In 2011, Virginia opened gather here, a fabric and fibers boutique and maker space in Cambridge to share her passion for the fiber arts and community building. Johnson has spoken about craft and the Women’s March focusing on the importance of craftivism in a divided America. She is part of the Fuller Craft Museum exhibit: Revolution in the Making, which opened on January 21, 2018. Virginia is a member of United Scenic Artist Local 829 as well as the International Alliance of Theatrical Stage Employees Local 481.
Director
Mary Mazzio, an award-winning documentary film director, Olympic athlete, and former law firm partner, is Founder and CEO of 50 Eggs, Inc., an independent film production company dedicated to making socially impactful films.
Mary wrote, directed and produced the highly-acclaimed films, Underwater Dreams, TEN9EIGHT, The Apple Pushers, A Hero for Daisy, Contrarian, Apple Pie, and Lemonade Stories. Her newest documentary film, I AM JANE DOE, narrated by Academy Award nominee, Jessica Chastain, opened in select cities with AMC Theatres on February 10, 2017. I AM JANE DOE’s companion film, an animated short called I AM LITTLE RED, premiered in October 2017 at an event in Washington, D.C. hosted by the US Department of Education and the US Department of Health and Human Services.
Director / Producer
Tracy Heather Strain is an award-winning filmmaker who crafts documentaries and non-fiction media projects through her Fort Point Channel-based production company, The Film Posse, which she co-founded with her husband and business partner Randall MacLowry.

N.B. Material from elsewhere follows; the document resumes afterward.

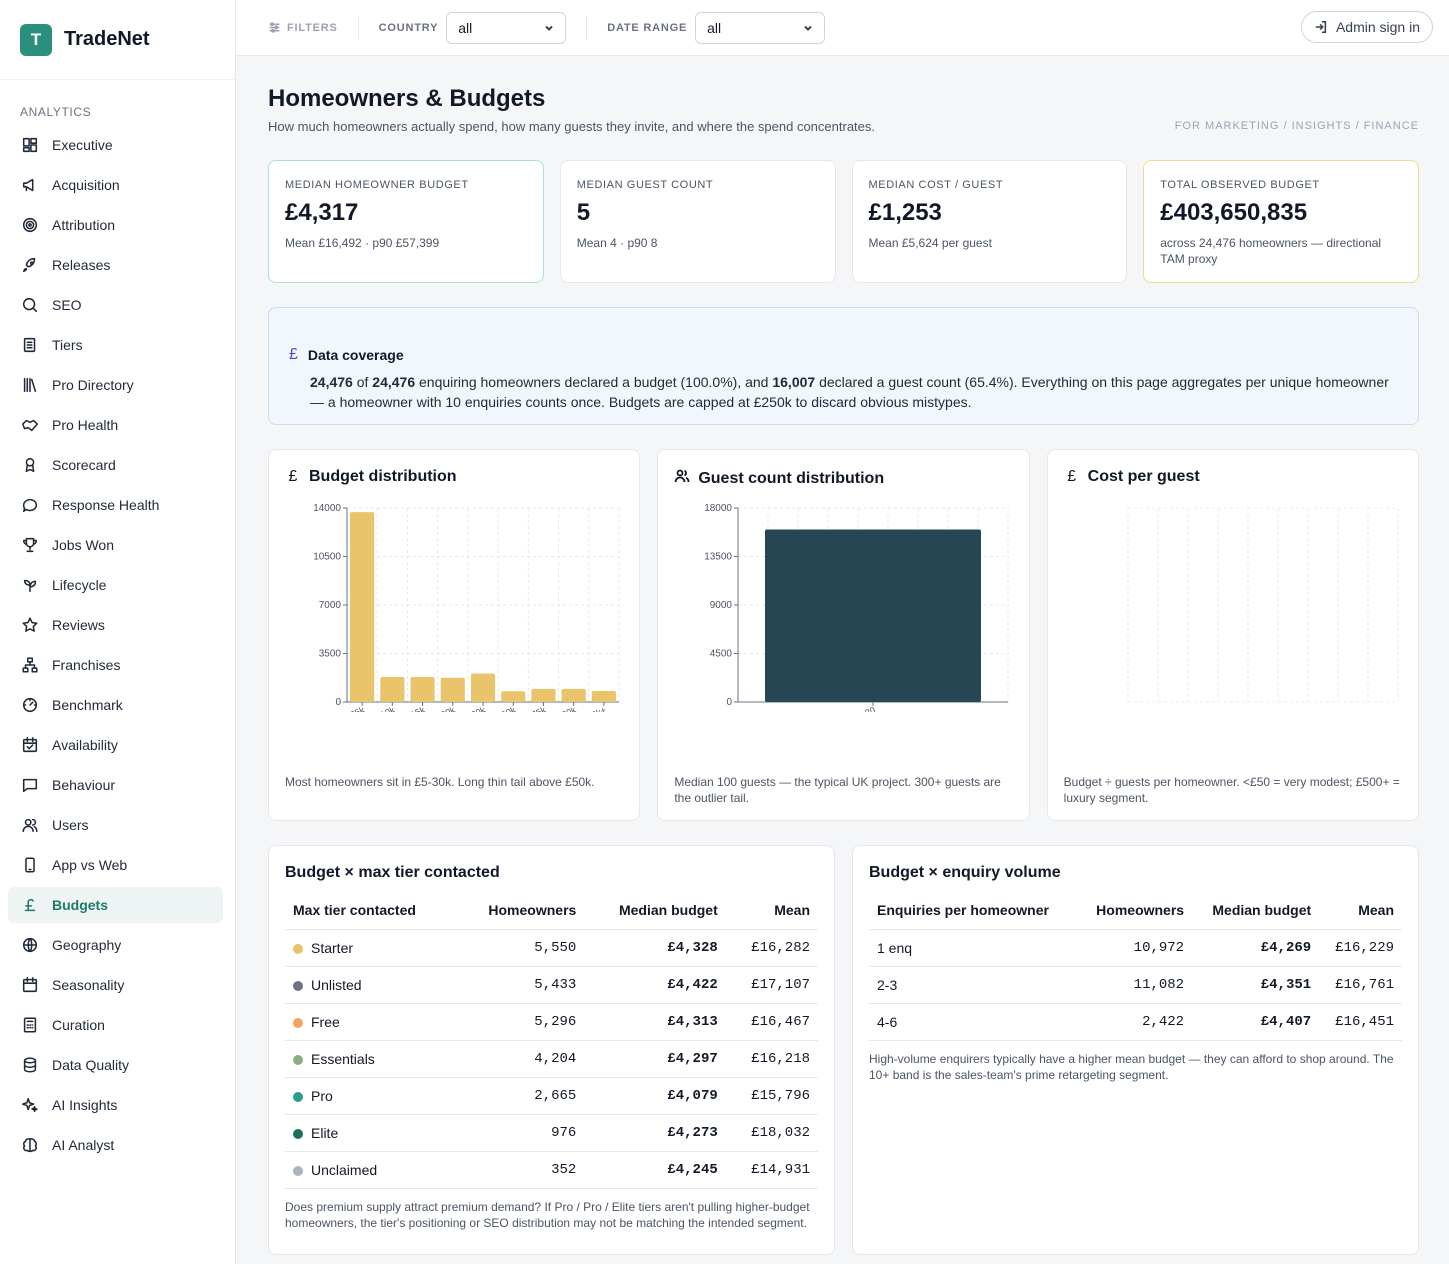 Image resolution: width=1449 pixels, height=1264 pixels. I want to click on sidebar-item-benchmark: Benchmark, so click(116, 705).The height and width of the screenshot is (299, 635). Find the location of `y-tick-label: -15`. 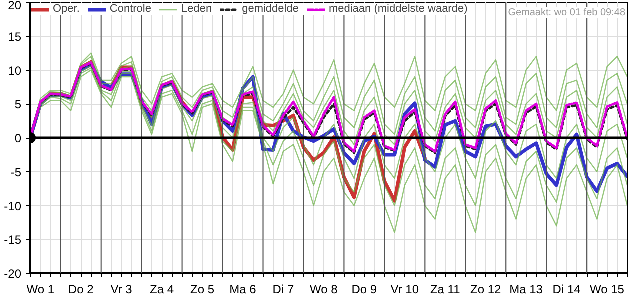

She is the director, producer and writer of Sighted Eyes/Feeling Heart, the first feature documentary about Lorraine Hansberry which had its world premiere at last year’s Toronto International Film Festival and its television premiere in January 2018 on the PBS series American Masters.
Tracy's other credits include films for the PBS series American Experience, Unnatural Causes: Is Inequality Making Us Sick?, Race: The Power of an Illusion and I’ll Make Me a World: A Century of African-American Art. She is a graduate of Wellesley College and the Harvard Graduate School of Education. Tracy serves as Professor of the Practice in Media and Screen Studies at Northeastern University where she teaches documentary studies and production.